Özellikle Platon’un Devlet kitabı üzerine bir yazı yazmak geldi içimden. Kitapta ideal devlet şöyle belirtilmiştir: ‘İnsanlar 3 sınıfa bölünmüştür. Çalışanlar, bekçiler, yöneticiler. İşçi sınıfı çalışıp üretimde bulunarak devletin maddi ihtiyaçlarını karşılar. Bekçiler sınıfı toplum içinde güvenliği ve dışarıya karşı devletin varlığını savunur. Yöneticiler sınıfı ise devleti yönetir.’ Bence sorun yok. Bunu günümüze entegre ettiğimizde de aslında tam olarak da böyle olması gerekiyor.
ÜRETİM, GÜVENLİK VE YÖNETİM
Yüzyıllarca bütün imparatorluklar, halklar ve ülkeler hep bu sistemle yönetilmedi mi? Yaşamdaki bazı kurallar, Anayasalar, cezalar hep insanlar mutlu bir şekilde ve adaletli bir şekilde yaşasınlar diye. Her devir kendi kuralını bazen kendi yaratır.

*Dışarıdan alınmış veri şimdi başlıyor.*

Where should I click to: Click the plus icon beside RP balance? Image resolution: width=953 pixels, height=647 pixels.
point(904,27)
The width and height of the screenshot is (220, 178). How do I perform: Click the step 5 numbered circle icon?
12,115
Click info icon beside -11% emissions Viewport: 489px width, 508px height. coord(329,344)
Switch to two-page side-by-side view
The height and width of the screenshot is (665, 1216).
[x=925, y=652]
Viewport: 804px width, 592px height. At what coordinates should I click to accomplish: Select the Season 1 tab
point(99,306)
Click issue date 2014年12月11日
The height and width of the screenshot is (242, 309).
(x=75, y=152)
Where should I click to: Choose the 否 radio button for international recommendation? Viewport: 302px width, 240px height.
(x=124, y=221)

Ama yine Platon’un Devlet kitabına dönersek;
‘Bu toplumda her sınıfın bir erdemi vardır. İşçi sınıfının erdemi kanaatkâr olmak, bekçi sınıfının erdemi cesaret, yöneticilerin erdemi ise bilgeliktir. Ayrıca bu toplumda kadın-erkek eşitliği mevcuttur.’ Platon’un açtığı bu ütopik devlet anlayışı yolu, gelecekte hem Doğu hem de Batı felsefelerinde temsilciler bulmuştur.
HAYALİ DEVLET ANLAYIŞI
Bundan yola çıkarak, hayali bir devlet anlayışını kafanızda yarattığınızda sınırları zorlayabilirsiniz. Aslında mutluluğun, huzurun ve adaletin olduğu. Herkesin eşit yönetildiği, mutlak huzura kavuştuğu, eşit haklara kavuştuğu, bir de yaşamaktan keyif aldığı bir ülkede yaşamak aslında çok da ütopik değil.

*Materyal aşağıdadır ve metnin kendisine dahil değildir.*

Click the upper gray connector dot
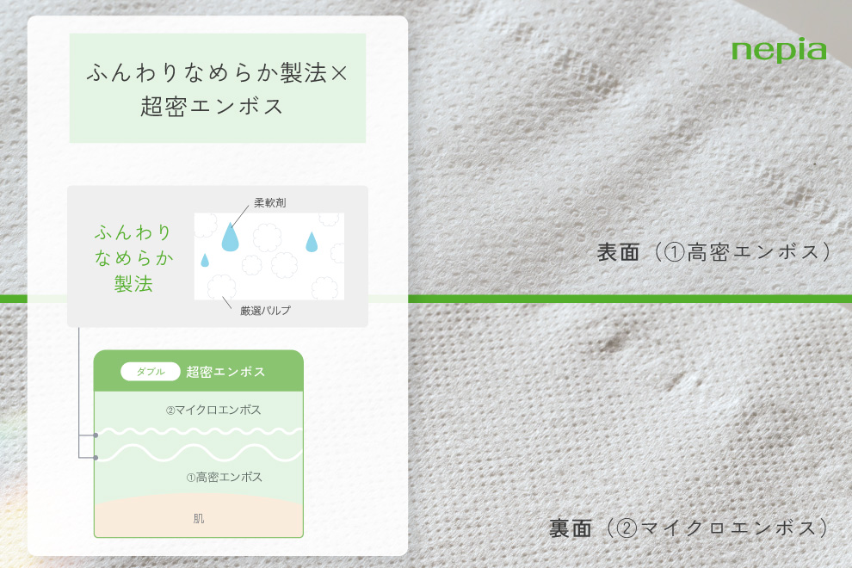Screen dimensions: 852x568 coord(96,436)
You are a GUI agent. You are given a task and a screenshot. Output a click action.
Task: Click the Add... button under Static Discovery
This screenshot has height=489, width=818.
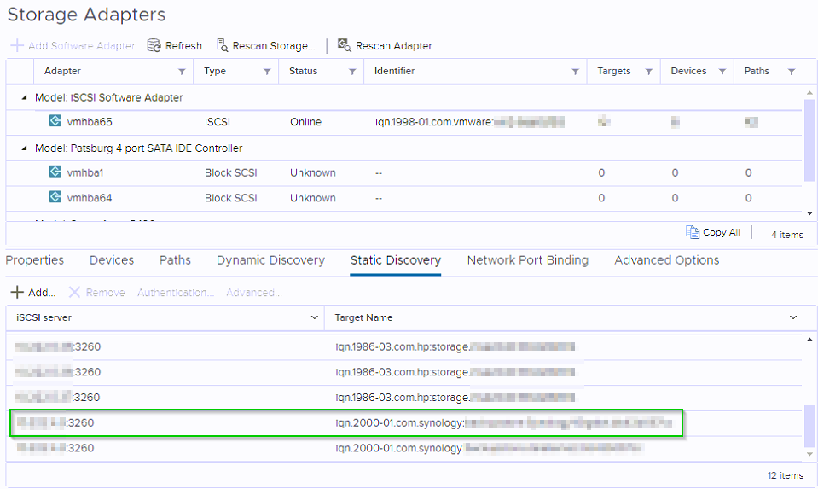click(x=33, y=293)
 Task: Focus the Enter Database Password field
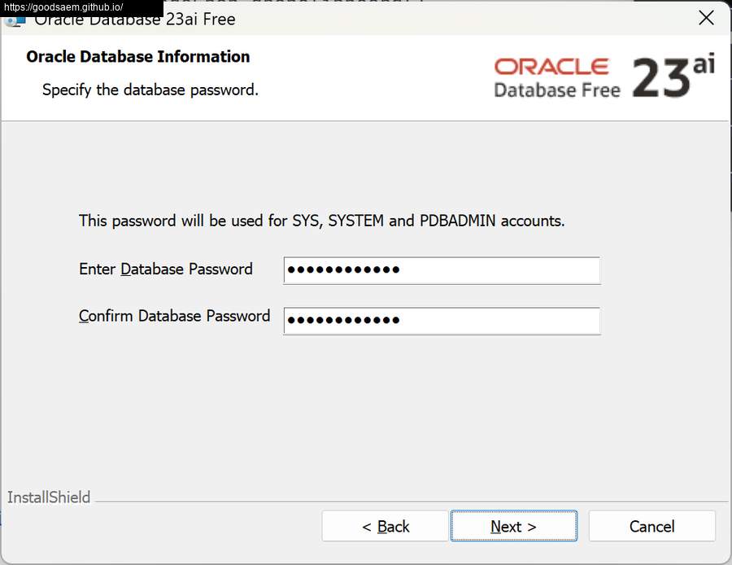pyautogui.click(x=442, y=270)
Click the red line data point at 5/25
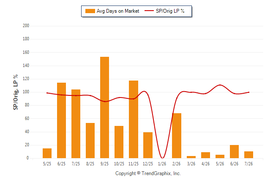 [47, 93]
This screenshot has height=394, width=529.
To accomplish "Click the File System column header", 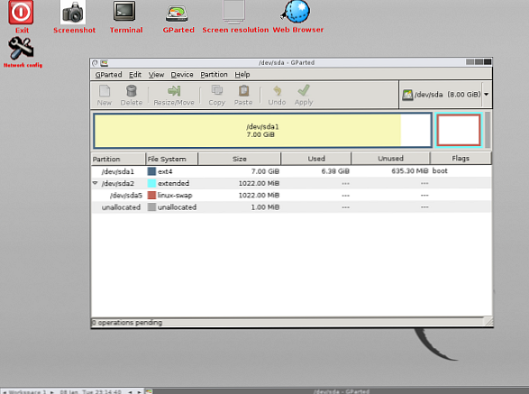I will pyautogui.click(x=172, y=159).
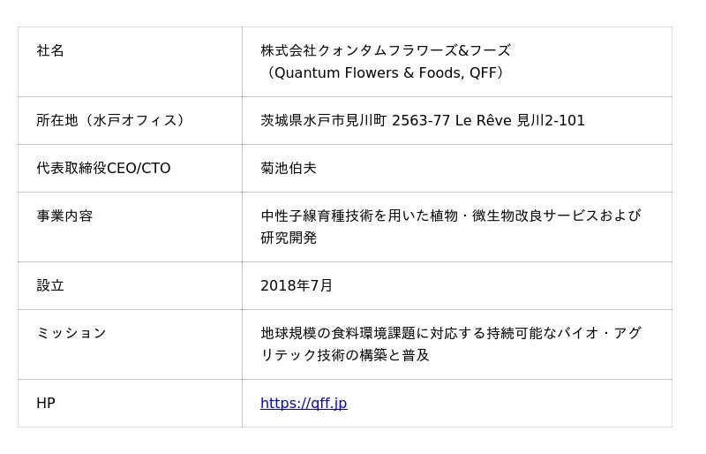This screenshot has height=454, width=706.
Task: Click the 代表取締役CEO/CTO label
Action: point(103,169)
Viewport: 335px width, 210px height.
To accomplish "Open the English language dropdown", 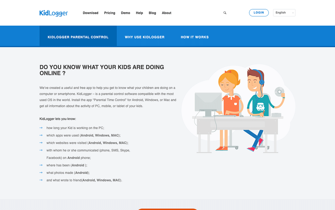I will [x=284, y=13].
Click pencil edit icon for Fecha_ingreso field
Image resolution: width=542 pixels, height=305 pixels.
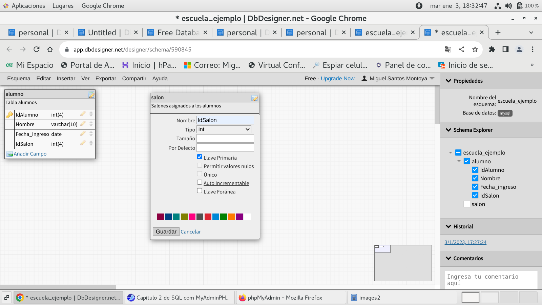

Eğitim, sağlık imkânlarının adaletli bir şekilde dağıtılması, devlet içerisinde tüm yaşamı olumlu etkileyecektir. İnsanların refah içerisinde yaşamayı arzu ettiği bir düzen hayal etmek çok da zor olmamalı.
Sıkıntılı günler geçirdiğimiz şu günlerde ben de biraz kafa yormak ve hayal etmek istedim.